**** Records provided
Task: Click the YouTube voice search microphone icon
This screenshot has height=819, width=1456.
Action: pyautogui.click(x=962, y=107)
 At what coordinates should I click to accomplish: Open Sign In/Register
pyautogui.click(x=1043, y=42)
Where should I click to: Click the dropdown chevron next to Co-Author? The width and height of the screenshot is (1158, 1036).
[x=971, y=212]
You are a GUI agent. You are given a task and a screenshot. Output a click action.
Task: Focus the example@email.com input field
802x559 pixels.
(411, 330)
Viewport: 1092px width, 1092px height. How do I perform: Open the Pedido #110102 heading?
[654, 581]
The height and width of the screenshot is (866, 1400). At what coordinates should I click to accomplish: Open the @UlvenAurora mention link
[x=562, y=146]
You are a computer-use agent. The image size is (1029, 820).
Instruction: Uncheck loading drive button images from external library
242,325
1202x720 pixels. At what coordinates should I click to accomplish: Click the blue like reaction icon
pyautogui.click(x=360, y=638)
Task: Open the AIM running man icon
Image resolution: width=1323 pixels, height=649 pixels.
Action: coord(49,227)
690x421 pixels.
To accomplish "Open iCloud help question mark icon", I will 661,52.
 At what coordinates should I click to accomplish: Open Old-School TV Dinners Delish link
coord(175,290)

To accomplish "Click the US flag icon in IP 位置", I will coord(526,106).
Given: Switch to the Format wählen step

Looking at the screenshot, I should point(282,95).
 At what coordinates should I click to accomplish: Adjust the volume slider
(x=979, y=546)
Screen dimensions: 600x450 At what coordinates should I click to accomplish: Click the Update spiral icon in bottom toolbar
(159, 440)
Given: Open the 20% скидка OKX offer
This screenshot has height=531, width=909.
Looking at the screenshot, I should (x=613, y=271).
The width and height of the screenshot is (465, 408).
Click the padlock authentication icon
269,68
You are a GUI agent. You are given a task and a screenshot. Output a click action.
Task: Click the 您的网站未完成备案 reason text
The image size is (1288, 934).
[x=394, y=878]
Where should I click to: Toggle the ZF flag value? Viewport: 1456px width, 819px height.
********
Reproduce, word for word, the part of the items above that opens with the first line and closes with the line containing "I will coord(526,106).". Output nothing else.

Task: Click the YouTube voice search microphone icon
This screenshot has height=819, width=1456.
Action: pyautogui.click(x=962, y=107)
 At what coordinates should I click to accomplish: Open Sign In/Register
pyautogui.click(x=1043, y=42)
Where should I click to: Click the dropdown chevron next to Co-Author? The width and height of the screenshot is (1158, 1036).
[x=971, y=212]
You are a GUI agent. You are given a task and a screenshot. Output a click action.
Task: Focus the example@email.com input field
802x559 pixels.
(411, 330)
Viewport: 1092px width, 1092px height. How do I perform: Open the Pedido #110102 heading?
[654, 581]
The height and width of the screenshot is (866, 1400). At what coordinates should I click to accomplish: Open the @UlvenAurora mention link
[x=562, y=146]
You are a computer-use agent. The image size is (1029, 820).
Instruction: Uncheck loading drive button images from external library
242,325
1202x720 pixels. At what coordinates should I click to accomplish: Click the blue like reaction icon
pyautogui.click(x=360, y=638)
Task: Open the AIM running man icon
Image resolution: width=1323 pixels, height=649 pixels.
Action: coord(49,227)
690x421 pixels.
To accomplish "Open iCloud help question mark icon", I will 661,52.
 At what coordinates should I click to accomplish: Open Old-School TV Dinners Delish link
coord(175,290)

To accomplish "Click the US flag icon in IP 位置", I will coord(526,106).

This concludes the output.